Monday, Jan. 31, 1972

Ambushing Wells Fargo

A pioneer bank and stagecoach company, Wells Fargo helped to open the West, as its storied drivers fought off desperadoes to bring back the gold from California's rich mines. Now the nation's 13th biggest bank, Wells Fargo has been less successful in conquering the new West. Last week Government trustbusters stopped the company from completing one of the biggest mergers in U.S. bank history--a deal that Wells Fargo's chiefs had hoped would expand their reach throughout California.
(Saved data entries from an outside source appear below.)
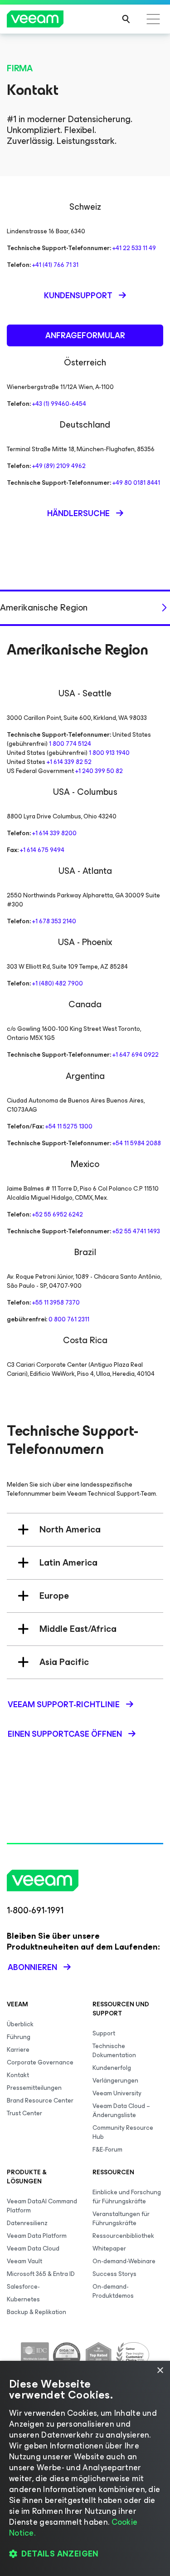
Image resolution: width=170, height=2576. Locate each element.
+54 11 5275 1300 (68, 1126)
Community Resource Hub (122, 2132)
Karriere (18, 2049)
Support (103, 2033)
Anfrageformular (85, 335)
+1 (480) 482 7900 (57, 983)
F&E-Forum (107, 2149)
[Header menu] (153, 19)
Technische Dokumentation (114, 2050)
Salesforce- (23, 2286)
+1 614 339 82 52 (69, 762)
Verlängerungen (115, 2080)
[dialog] (85, 2468)
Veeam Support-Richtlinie (64, 1704)
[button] (85, 2553)
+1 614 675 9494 (42, 850)
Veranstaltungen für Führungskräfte (121, 2218)
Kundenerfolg (111, 2068)
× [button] (159, 2370)
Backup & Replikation (36, 2312)
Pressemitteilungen (34, 2088)
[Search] (126, 19)
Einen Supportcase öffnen (65, 1734)
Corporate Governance (40, 2062)
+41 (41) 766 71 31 (55, 265)
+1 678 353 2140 (54, 921)
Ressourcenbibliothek (123, 2236)
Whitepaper (109, 2248)
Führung (18, 2037)
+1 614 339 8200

The intended partner was First Western Bank & Trust Co., which has assets of $1.1 billion v. Wells Fargo's $7.8 billion. Very important. First Western has 54 branches, mostly in the Los Angeles area, which would give San Francisco-based Wells Fargo a firm hold in the southern part of the state. California permits banks to branch out statewide; this liberal law has allowed the huge Bank of America to open 977 branches and do 40% of the state's banking. Wells Fargo President Richard P. Cooley, 48, a tall, angular World War II pilot who is rated one of the nation's best bankers, has long yearned to compete more strongly with the B. of A. Says he: "Corporations want to operate statewide in California, and we have to be in the south in a big way to take care of them. If we're not, we lose them."

Costly Growth. In 1967, Wells Fargo started a five-year program to open 50 branches in Southern California. But California's economy has been slowed by the recession in aerospace, and it now takes three years instead of the expected 18 months for a new branch to become profitable. Thus Cooley will build only a few more outlets after the expansion program is completed later this year. Instead, he will concentrate on trying to get higher profits out of the bank's 285 branches.

With start-up expenses so high, Wells Fargo was understandably eager to acquire First Western's existing system. Cooley was willing to pay $95 million, almost $22 million more than First Western's book value. Though the U.S. Comptroller of the Currency approved the deal, the Justice Department has taken a much sterner view, claiming the merger would reduce competition in both lending and customer service. Last week Justice filed suit against the Wells Fargo merger, and most observers figured that Cooley would drop the deal rather than fight a long, costly battle in court.

The biggest loser will be First Western, a bank that was originally spun off from A.P. Giannini's Transamerica Corp., and has been owned at various times by two Texas tycoons, Troy Post and James Ling. Its current owner is World Airways, which has made millions in the past decade, largely by hauling troops and equipment to Viet Nam.

World President Edward J. Daly is in a bind. According to a rule passed by Congress last year, nonbanking companies can no longer own banks. And since Daly does not want to sell World Airways, he must sell First Western. But to whom? The Justice Department decision implies that any U.S. bank large enough to afford the price cannot buy First Western.

But Government officials, under political pressure from foreign countries to redress the recent expansion of U.S. banks abroad, would welcome serious bids from non-U.S. banks.